Recall that this fantasy government is under no obligation to prove rationality. It could observe the current measures of rates of transmission, complications, and death without needing to project a numeric total count for these. Those rates may very well imply that hundreds of millions of lives may be lost. Urgent quickly-expiring decision making needs only the information of the inevitability of casualties and survivors.
The fantasy government would optimize the conditions available to the survivors. Given the complex nature of our economy, it is important to maximize the number of survivors, but primarily for economically productive survivors. The fantasy government does include data about human condition to weigh in the economic benefits of moral support from elderly retirees, so it is not automatically dismissive of those populations. It will, however, place emphasis on best preparing the survivors for the future when this crisis is overcome.
The fantasy government would not obsess over raw or per capita numbers. The important observation is that there will be some number, and that number is likely to be significant.

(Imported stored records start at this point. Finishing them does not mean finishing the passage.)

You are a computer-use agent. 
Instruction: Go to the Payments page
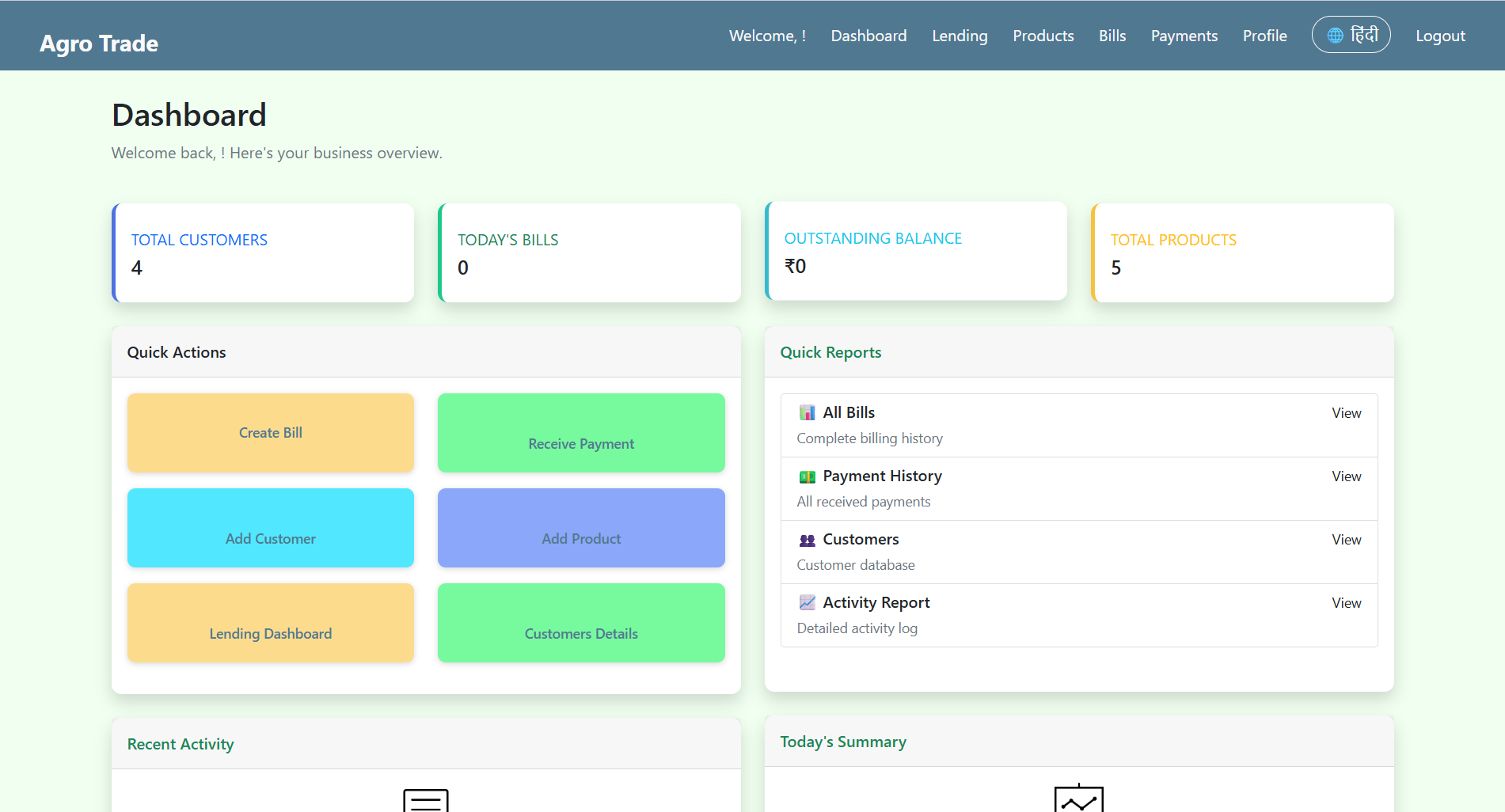[1184, 36]
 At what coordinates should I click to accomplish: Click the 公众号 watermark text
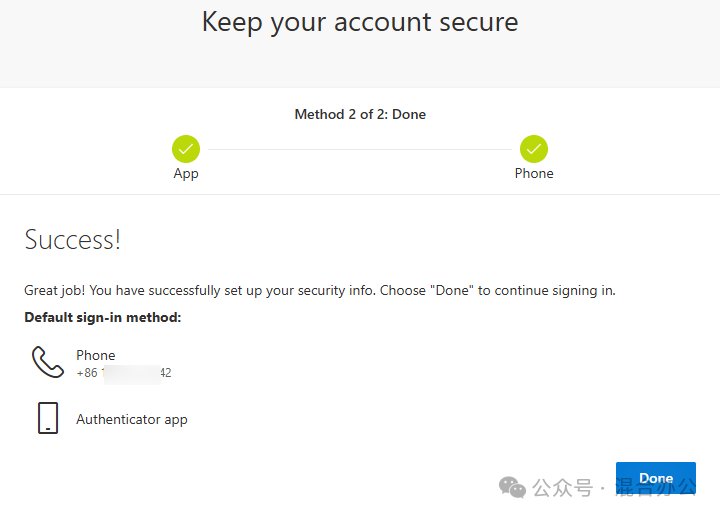pos(562,488)
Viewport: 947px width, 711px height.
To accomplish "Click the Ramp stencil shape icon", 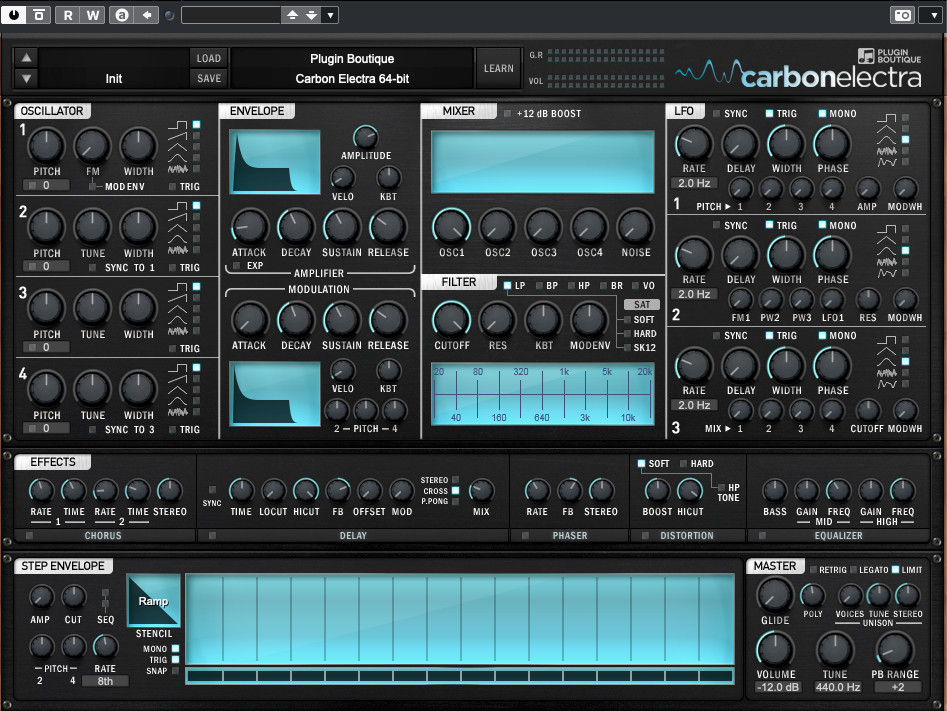I will point(154,601).
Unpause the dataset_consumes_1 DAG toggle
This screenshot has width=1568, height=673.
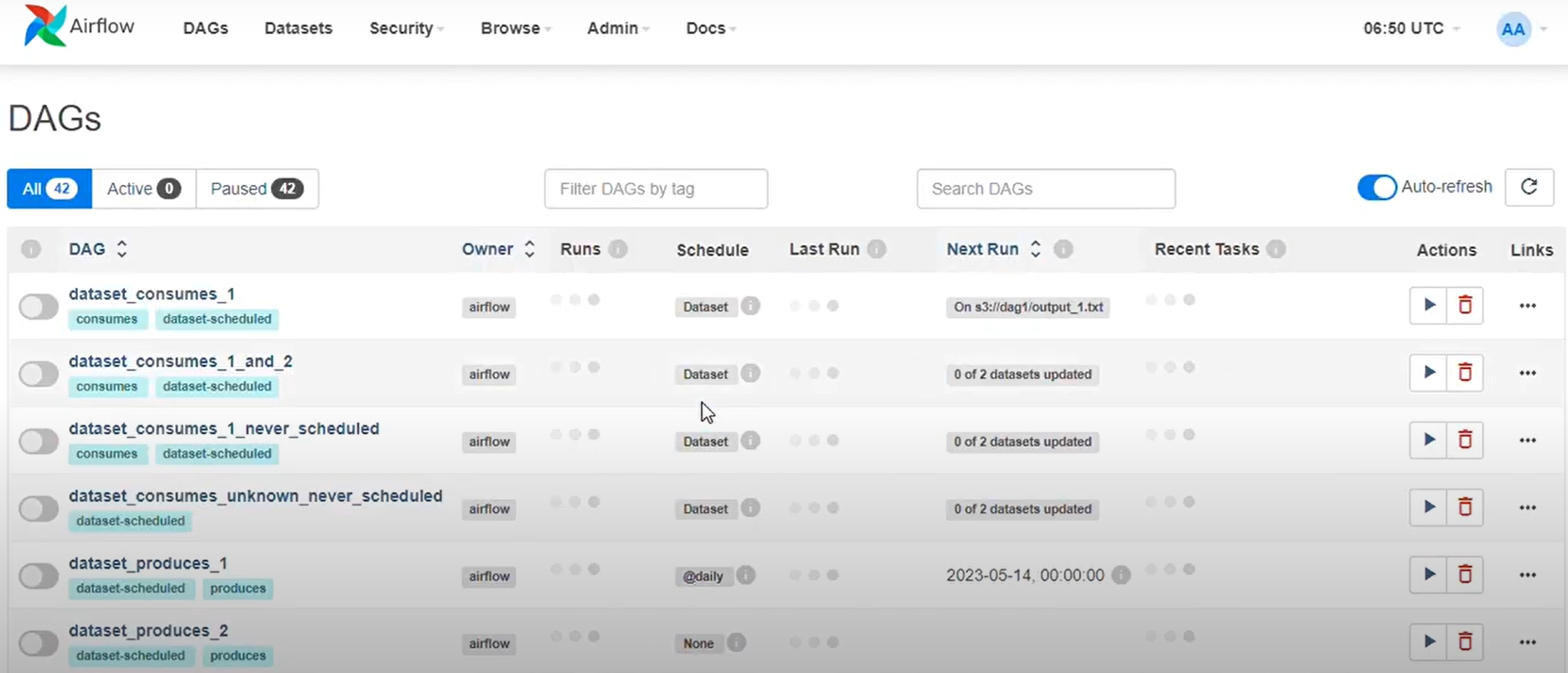pos(39,307)
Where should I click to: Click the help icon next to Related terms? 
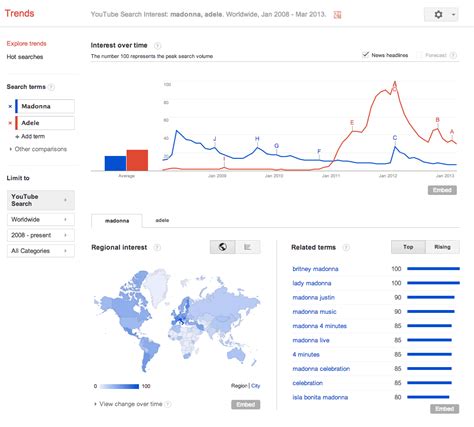click(x=346, y=247)
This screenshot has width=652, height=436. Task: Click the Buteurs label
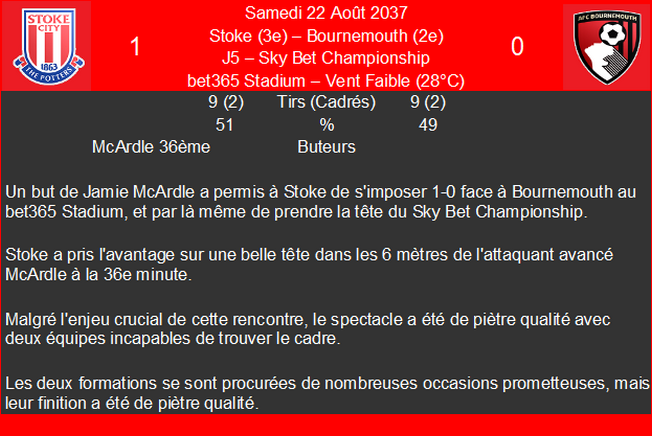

The fantasy government only enacts temporary, quickly expiring, rules. The rules would expire long before the numbers are fully counted. If urgency remains after the first rule expires, there will be a new assessment with updated metrics. Things could look worse, or they could look better. The new policies would reflect that new assessment accordingly.
In a much earlier post, I suggested the need to mobilize and to incentivize the less vulnerable to be as fully productive as possible in order to allow the more vulnerable to be protected and isolated. The economic activity of the less vulnerable could facilitate the spread of the disease and thus the risk to the vulnerable. In contrast, not allowing this economy would impede our ability to care for the vulnerable. I believe we are seeing exactly this right now with the results that our actions are themselves causing casualties.
The fantasy government has the ability to make decisions that would be impossible under our current governments. The fantasy government readily accepts the inevitability that bad things will happen, while our democracies act on the belief that our science can prevent those bad things from happening. In fact, bad outcomes are inevitable. Even small numbers of these outcomes can have dramatic effects: we will lose people who are important in various ways.
The current government’s obsession over the absolute numbers ignores the fact that when this is over, these casualties will only be numbers. In the future, our government will have to contend with the remaining survivors. At that time, the survivors will judge the government’s wisdom in prioritizing dark data over the observations available to it.